_WHAT YOU WILL DO_
Begin at the line that has "Given: Select the Tab 2 name input field" and stop after the line that has "Looking at the screenshot, I should 20,9.". Render that data as a two-column CSV headed instruction and response, one row per instruction paired with its response, each value in a single quoted field with line breaks changed to spaces and the pictures left out.

• • • • •

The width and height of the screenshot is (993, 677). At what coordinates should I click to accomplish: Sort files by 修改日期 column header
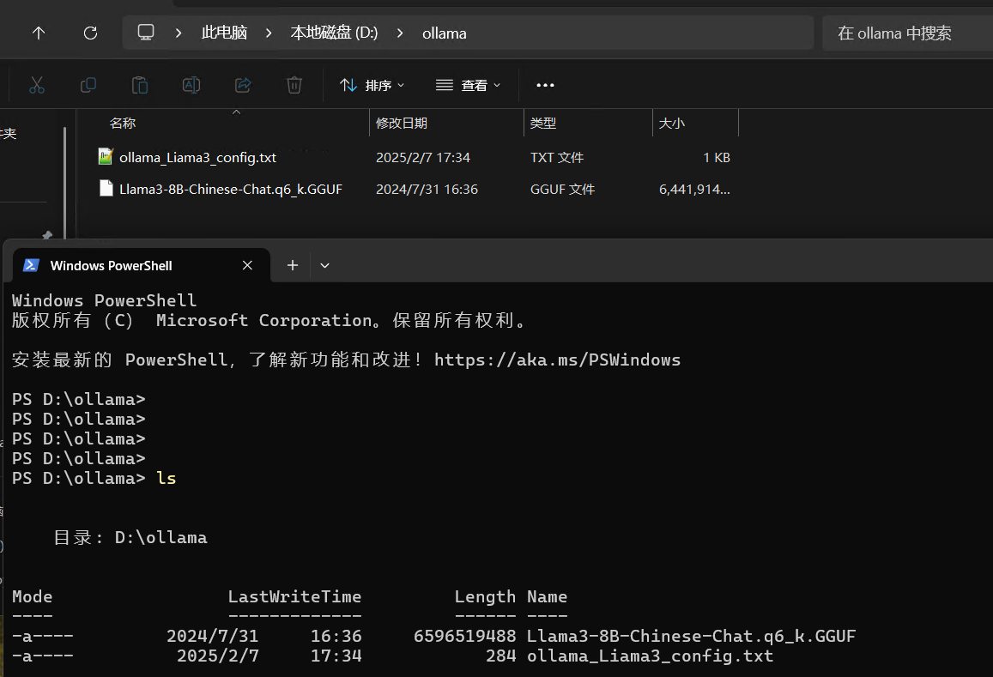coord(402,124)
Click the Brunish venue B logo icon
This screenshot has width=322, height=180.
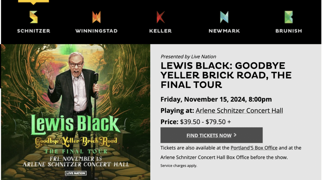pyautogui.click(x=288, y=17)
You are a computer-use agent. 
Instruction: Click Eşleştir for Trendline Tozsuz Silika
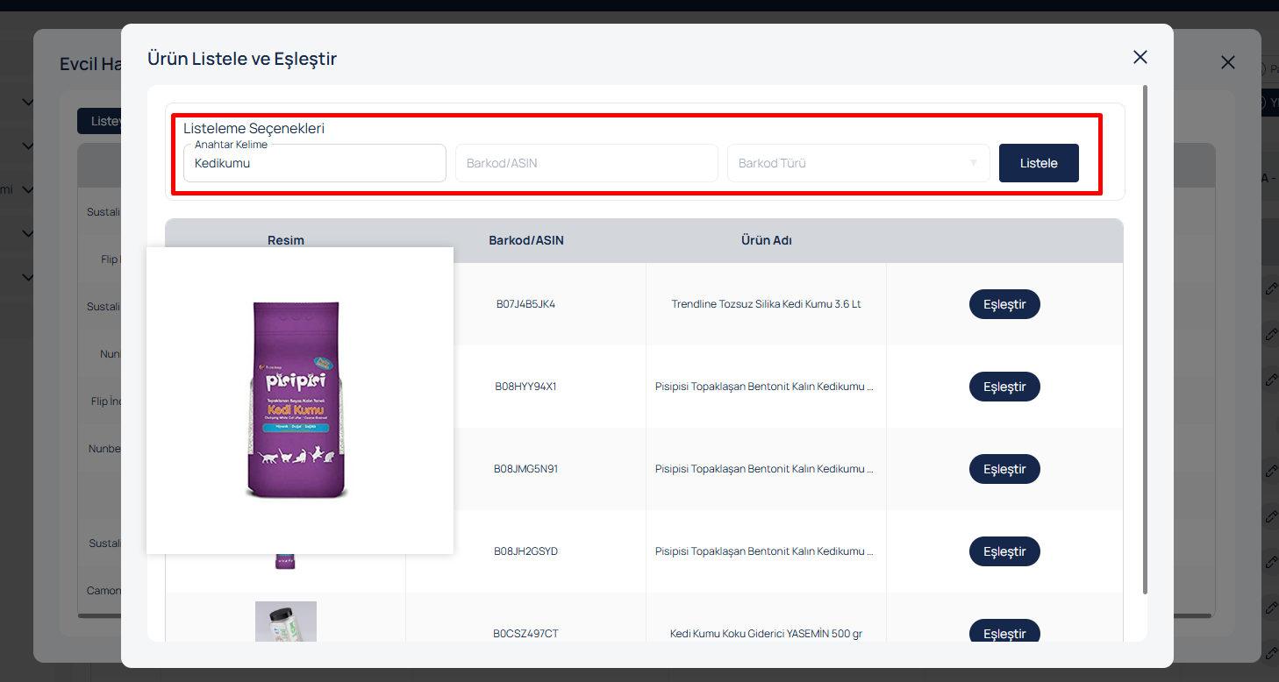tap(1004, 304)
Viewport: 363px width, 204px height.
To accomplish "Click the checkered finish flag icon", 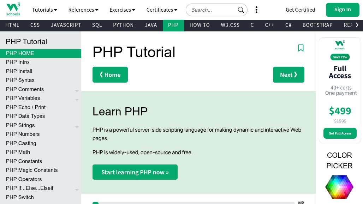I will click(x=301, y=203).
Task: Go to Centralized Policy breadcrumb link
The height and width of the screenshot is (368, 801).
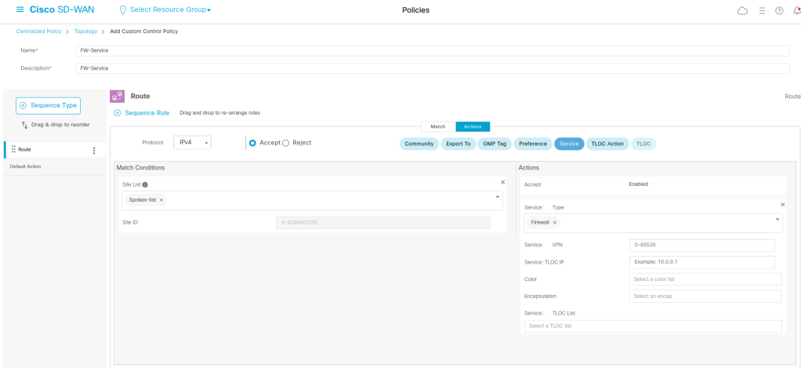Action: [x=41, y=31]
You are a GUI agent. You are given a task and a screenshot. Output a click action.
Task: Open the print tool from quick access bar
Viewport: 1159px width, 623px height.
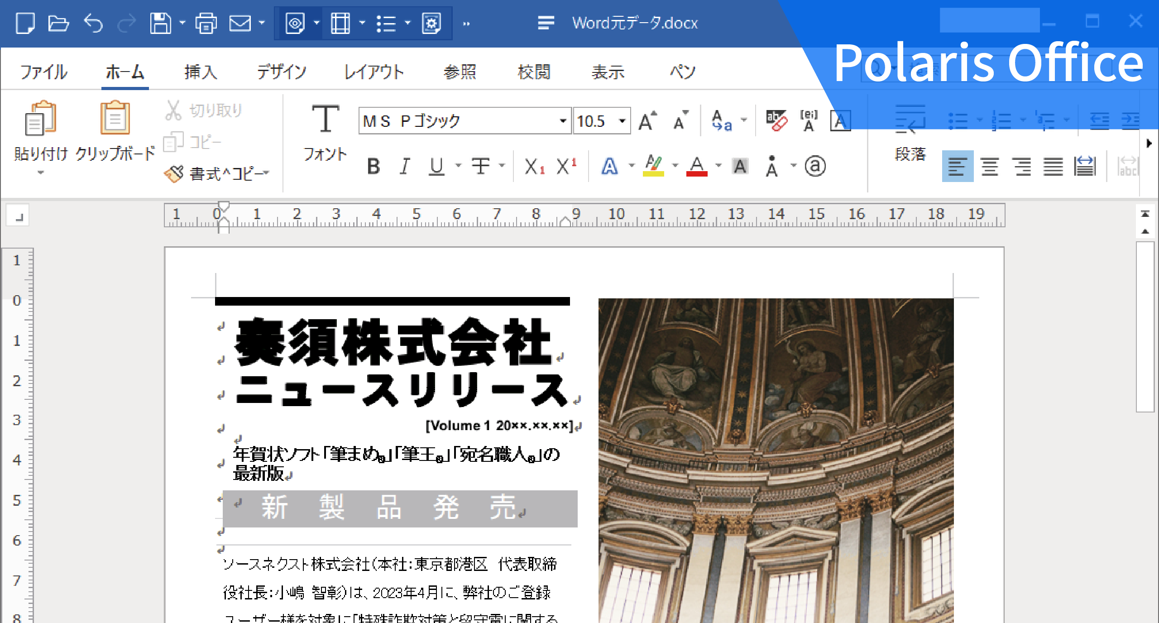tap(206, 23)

• • • • •

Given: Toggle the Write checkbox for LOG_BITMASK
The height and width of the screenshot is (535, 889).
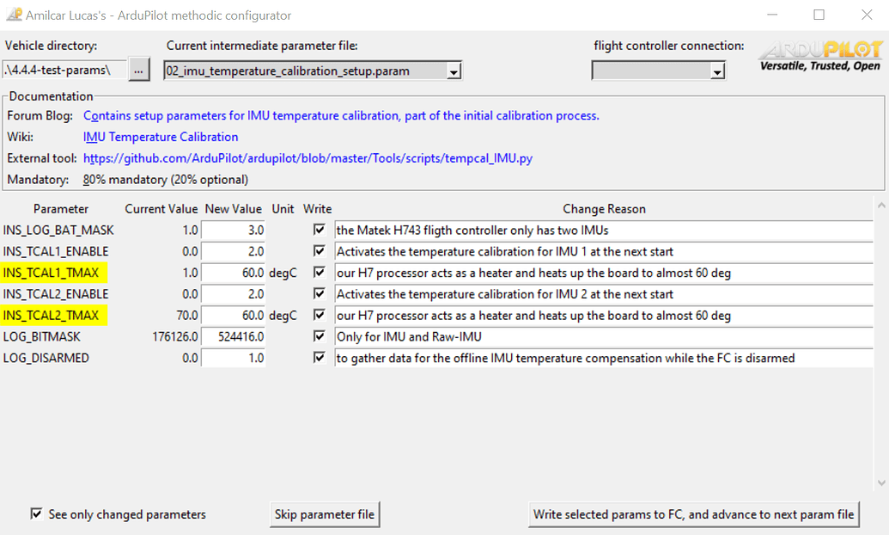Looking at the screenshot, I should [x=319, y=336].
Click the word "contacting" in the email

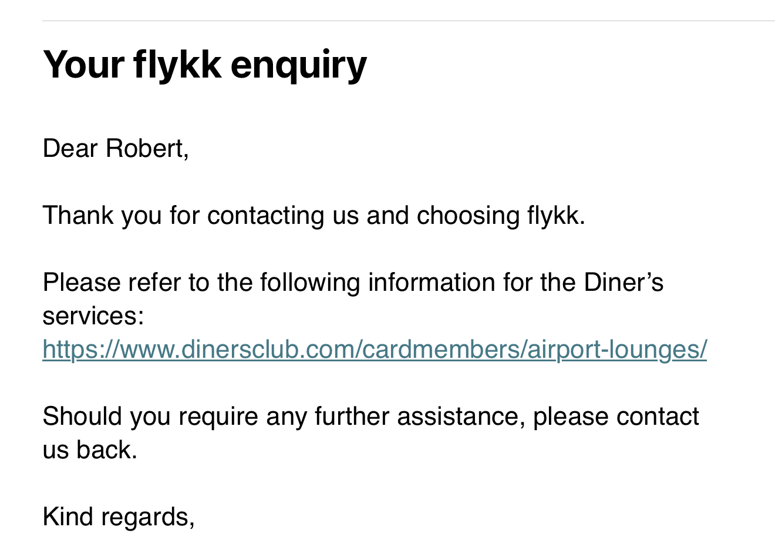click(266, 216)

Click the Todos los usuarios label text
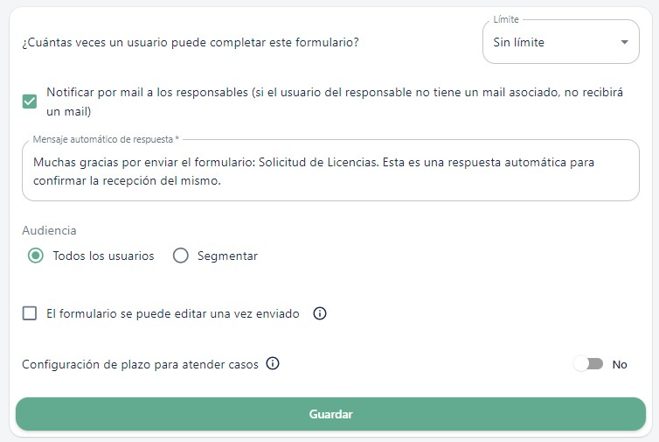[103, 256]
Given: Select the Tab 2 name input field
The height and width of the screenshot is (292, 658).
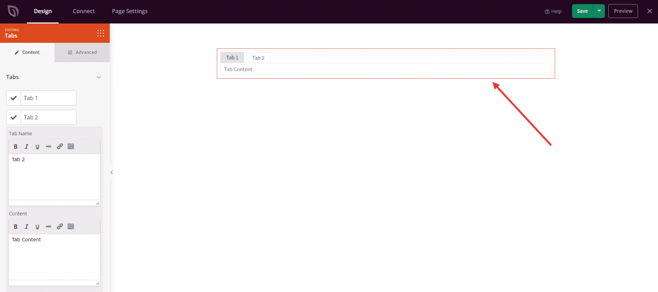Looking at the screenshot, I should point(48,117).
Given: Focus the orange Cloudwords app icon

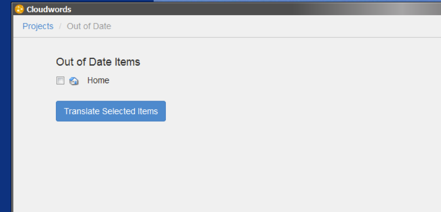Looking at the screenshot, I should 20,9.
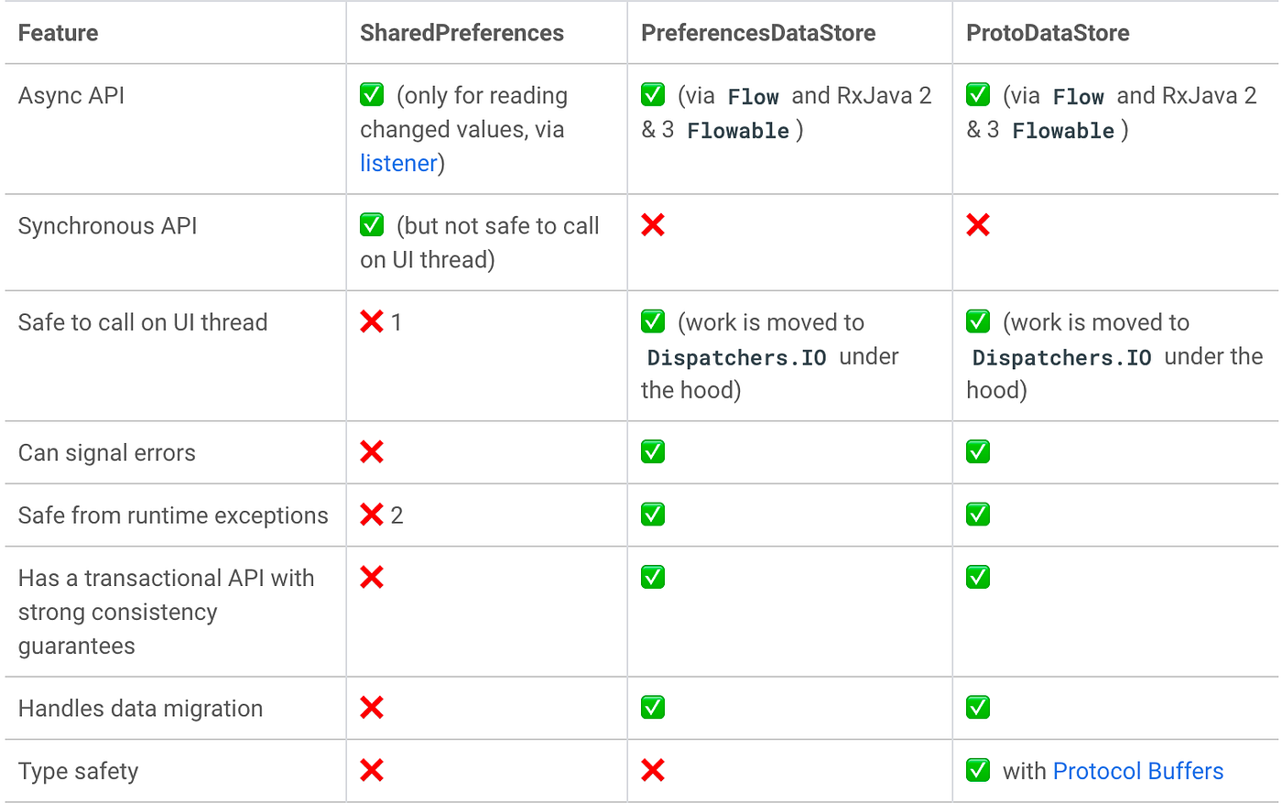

• • • • •

_SOLUTION FOR THIS EXERCISE_
instruction,response
"Given: Select the Tab 2 name input field The height and width of the screenshot is (292, 658).","Looking at the screenshot, I should point(48,117)."
"Given: Focus the orange Cloudwords app icon","Looking at the screenshot, I should 20,9."